Until two years ago Arnab lived a life of a caged bird, unsure of who he was. "Then I started my journey of self-exploration by socializing with folks from the community and their life values and experiences helped me deal with this battle in my head."
After first coming out to his best friend, Arnab felt like a "butterfly coming out of a cocoon". But he was still afraid of coming out to his parents. They lived in a conservative surrounding and "I didn’t want them to get hurt/taunted by other because of my sexuality."
Of course, it hurt Arnab to keep such an important part of himself from them, but not wanting to be selfish he said he took time, and when the time was right he got the courage to let his parents know.
Thankfully, their reaction was not negative, and for that, Arnab feels privileged.

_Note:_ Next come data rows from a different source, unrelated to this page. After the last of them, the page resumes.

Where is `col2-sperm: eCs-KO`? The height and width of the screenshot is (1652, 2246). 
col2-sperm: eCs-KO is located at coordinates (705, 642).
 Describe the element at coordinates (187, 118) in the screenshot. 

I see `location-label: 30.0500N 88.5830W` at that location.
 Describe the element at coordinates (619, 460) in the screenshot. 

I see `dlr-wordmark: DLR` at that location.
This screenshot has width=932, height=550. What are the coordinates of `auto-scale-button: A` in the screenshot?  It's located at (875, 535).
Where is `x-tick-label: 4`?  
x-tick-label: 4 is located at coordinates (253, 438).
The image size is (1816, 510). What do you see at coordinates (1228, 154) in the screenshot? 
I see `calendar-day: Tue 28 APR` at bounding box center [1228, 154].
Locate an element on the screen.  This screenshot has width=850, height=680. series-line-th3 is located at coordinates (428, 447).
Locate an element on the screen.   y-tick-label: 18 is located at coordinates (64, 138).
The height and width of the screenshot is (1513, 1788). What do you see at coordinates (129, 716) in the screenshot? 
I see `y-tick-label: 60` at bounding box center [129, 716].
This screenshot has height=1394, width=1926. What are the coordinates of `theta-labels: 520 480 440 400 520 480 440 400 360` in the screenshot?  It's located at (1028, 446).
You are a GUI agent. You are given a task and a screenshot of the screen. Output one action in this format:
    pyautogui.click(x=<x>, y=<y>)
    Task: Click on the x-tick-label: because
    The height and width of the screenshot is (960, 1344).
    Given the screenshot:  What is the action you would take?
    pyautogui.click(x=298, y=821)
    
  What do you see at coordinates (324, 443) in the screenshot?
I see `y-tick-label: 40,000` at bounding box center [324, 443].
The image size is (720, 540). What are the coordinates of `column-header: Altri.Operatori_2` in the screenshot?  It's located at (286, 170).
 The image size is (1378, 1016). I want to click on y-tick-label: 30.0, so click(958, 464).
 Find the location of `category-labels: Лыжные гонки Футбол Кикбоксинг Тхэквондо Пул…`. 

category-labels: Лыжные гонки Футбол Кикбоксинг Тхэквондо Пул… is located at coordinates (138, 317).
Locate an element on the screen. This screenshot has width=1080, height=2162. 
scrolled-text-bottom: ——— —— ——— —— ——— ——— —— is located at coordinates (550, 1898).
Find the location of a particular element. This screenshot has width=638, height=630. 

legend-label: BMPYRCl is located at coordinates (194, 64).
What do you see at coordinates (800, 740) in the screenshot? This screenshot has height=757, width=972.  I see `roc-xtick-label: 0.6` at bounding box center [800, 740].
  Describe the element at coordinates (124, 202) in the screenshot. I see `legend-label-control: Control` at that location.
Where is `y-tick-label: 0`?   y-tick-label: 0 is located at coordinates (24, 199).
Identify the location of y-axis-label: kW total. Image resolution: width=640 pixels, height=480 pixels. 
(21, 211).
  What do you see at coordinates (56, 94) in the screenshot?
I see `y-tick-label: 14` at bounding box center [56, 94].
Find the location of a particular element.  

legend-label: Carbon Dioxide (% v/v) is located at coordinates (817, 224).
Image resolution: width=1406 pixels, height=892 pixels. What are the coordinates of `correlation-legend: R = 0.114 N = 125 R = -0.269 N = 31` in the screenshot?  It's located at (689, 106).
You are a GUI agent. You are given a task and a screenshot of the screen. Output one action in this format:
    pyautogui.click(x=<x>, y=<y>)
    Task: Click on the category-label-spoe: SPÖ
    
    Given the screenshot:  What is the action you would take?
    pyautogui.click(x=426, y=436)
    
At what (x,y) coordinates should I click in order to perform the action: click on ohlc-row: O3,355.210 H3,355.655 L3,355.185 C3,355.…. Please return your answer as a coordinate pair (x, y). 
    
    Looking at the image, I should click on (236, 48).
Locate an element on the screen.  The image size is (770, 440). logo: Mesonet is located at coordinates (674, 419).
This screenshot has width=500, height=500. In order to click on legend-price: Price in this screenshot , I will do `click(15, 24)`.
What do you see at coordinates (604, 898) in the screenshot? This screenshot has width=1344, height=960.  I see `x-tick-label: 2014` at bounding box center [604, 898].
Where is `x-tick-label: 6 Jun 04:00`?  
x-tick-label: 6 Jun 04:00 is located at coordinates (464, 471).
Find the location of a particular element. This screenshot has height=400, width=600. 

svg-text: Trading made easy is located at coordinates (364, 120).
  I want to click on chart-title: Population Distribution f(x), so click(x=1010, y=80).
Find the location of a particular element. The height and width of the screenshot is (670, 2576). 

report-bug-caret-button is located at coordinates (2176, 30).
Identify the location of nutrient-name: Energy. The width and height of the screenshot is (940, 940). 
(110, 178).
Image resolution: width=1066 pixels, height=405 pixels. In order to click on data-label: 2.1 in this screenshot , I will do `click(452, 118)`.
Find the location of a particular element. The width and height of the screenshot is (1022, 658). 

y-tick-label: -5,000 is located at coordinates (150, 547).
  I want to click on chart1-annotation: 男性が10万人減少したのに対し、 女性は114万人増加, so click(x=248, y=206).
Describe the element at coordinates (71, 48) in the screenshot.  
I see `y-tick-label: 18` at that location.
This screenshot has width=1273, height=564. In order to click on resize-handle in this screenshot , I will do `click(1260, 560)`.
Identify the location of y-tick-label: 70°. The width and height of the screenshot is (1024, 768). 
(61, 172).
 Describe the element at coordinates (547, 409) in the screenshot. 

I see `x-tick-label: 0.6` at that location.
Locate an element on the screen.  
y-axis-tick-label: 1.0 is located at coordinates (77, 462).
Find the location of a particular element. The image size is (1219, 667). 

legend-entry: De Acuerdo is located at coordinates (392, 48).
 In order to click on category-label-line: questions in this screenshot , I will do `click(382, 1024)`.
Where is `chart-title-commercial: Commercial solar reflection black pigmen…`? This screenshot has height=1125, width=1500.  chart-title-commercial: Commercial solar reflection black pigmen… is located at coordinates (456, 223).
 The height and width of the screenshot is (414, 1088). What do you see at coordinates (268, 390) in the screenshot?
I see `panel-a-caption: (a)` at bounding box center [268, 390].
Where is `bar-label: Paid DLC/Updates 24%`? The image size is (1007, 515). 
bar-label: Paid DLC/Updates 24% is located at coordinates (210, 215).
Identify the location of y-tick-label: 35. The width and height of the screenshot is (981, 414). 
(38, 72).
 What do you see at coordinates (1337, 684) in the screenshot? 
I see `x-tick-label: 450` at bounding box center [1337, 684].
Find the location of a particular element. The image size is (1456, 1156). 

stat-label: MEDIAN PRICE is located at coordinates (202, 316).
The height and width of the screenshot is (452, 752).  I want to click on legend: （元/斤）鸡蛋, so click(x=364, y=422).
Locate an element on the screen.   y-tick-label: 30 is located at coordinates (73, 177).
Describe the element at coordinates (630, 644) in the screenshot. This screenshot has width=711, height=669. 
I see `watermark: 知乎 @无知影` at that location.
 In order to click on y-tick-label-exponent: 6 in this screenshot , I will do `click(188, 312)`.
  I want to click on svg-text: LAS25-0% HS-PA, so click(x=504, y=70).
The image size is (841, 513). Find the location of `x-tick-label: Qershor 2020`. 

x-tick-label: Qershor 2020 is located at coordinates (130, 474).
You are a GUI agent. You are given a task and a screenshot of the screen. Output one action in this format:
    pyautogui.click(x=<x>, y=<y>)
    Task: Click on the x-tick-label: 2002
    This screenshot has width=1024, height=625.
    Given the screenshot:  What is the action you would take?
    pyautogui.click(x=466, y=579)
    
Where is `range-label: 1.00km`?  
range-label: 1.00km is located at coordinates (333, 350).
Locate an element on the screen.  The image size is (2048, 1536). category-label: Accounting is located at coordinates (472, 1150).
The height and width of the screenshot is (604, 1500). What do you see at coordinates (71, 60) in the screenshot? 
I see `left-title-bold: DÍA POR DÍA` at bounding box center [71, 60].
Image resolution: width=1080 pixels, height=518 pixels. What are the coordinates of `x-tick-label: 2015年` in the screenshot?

But his parents needed time and so he waited to not come out in public to protect them.
On Thursday, the day Section 377 was decriminalised, when Arnab entered his house, he was immediately welcomed with a tight hug from his parents.
Arnab cried tears of joy, and later learnt that his mother had been sensitising people around her, and his father, a government employee, said that "this law was holding him back to fight for me in the fear of what such laws create in the mind of our parents."
Arnab's parents are ecstatic and want their son to “Now go and broadcast it”, cheekily adding that “Acha hai abhi koi ladhki ka rishta leke nahi aayega (Good, now we won't get marriage proposals of girls for you)."
Arnab is, of course, proud of his parents, who have come so far in this journey with him -- from not knowing anything about LGBT to becoming parents who sensitise about the community.
The post along with a picture of Arnab sitting with his parents, holding a placard that reads, "My son is not a criminal anymore" has been liked over 12,000 times and shared more than 4,800 times.
If you are not moved by this picture, I wish I had your heart. pic.twitter.com/TyxkGAo90q
— Arnab Ray (@greatbong) September 6, 2018
Living in a day where it is legal for anyone to love anyone, it is crucial that parents learn to wholeheartedly accept their children. While it is understandable that the notion of "Log kya kahenge?" throws the maata-pitas into instant panic mode because parents do want the best for their children and would not want them to face the casually cruel taunts of the society.
Now it is for parents to register that gay or straight, cis or trans, it does not matter. The child only needs their parents' acceptance and support.
Children can wage their battles with the society if they have their parents by their side. But not if the parents drown in their own ignorance and bigotry. Mary Griffith famously said, "Before you echo 'Amen' in your home or place of worship, think and remember...a child is listening."